■ **STATED TASK**
Copy out the records word for word, from the line containing "Task: Click the Clone copy icon" through the end of the records, with both ends included. Leave the pictures out of your copy.

■ **RECORDS PROVIDED**
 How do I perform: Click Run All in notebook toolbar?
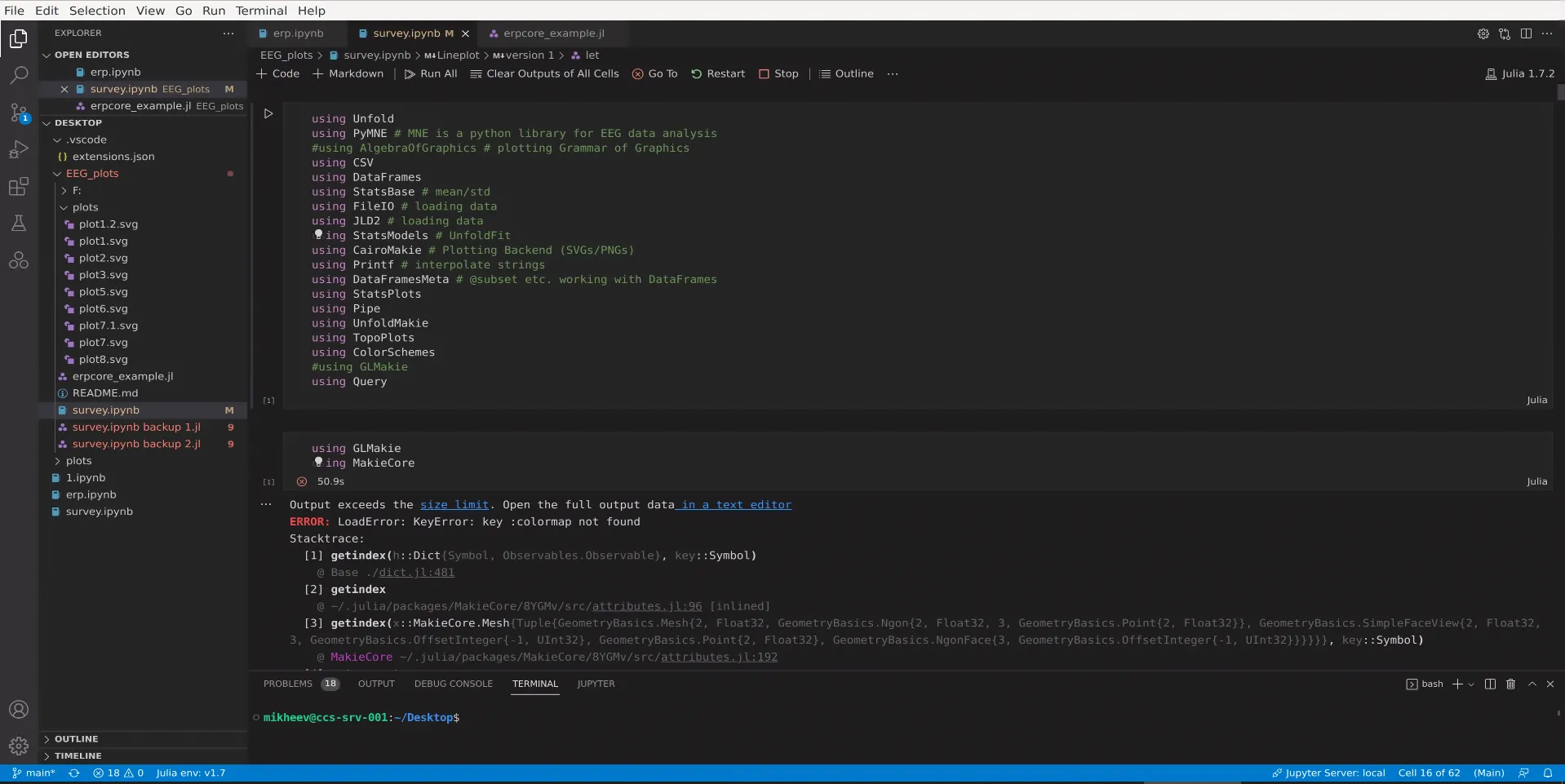pyautogui.click(x=431, y=73)
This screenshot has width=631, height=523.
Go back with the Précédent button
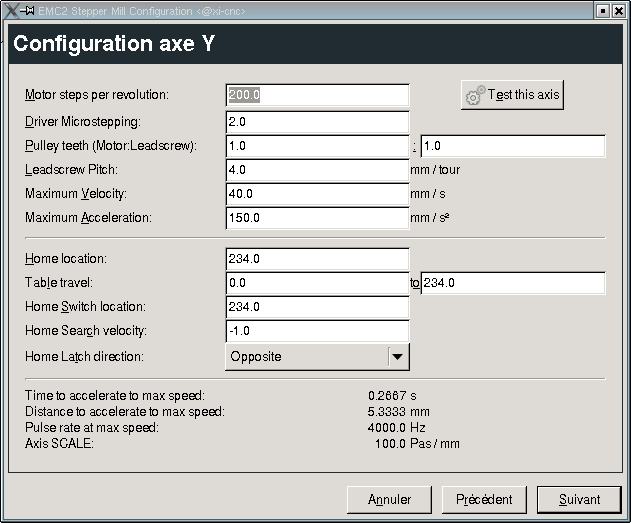pos(484,500)
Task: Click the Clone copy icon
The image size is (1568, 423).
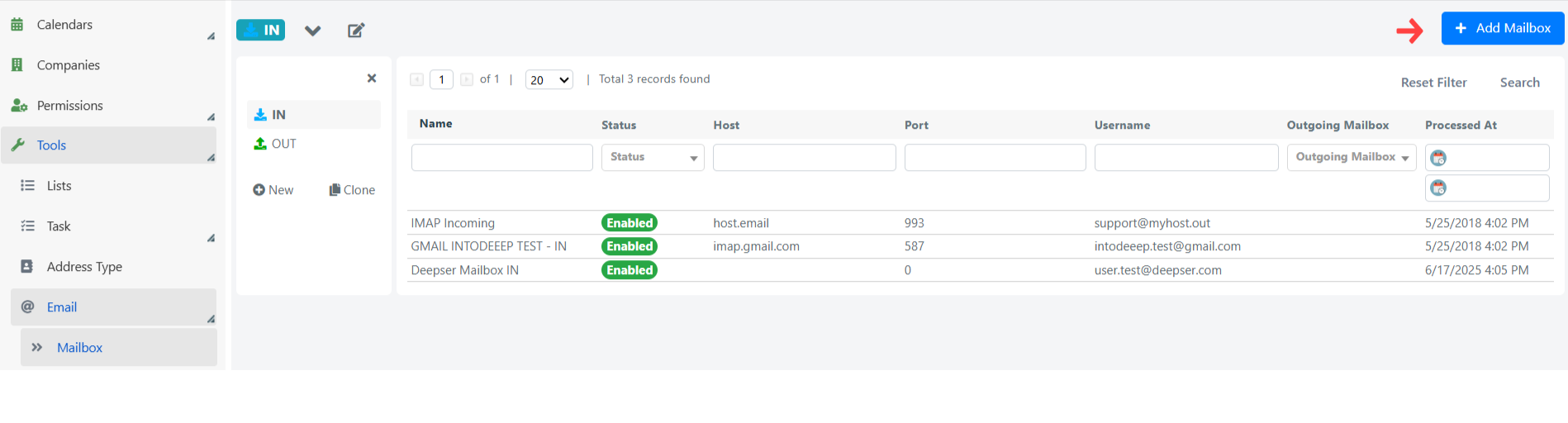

■ **EXERCISE SOLUTION**
Task: Click the Clone copy icon
The image size is (1568, 423).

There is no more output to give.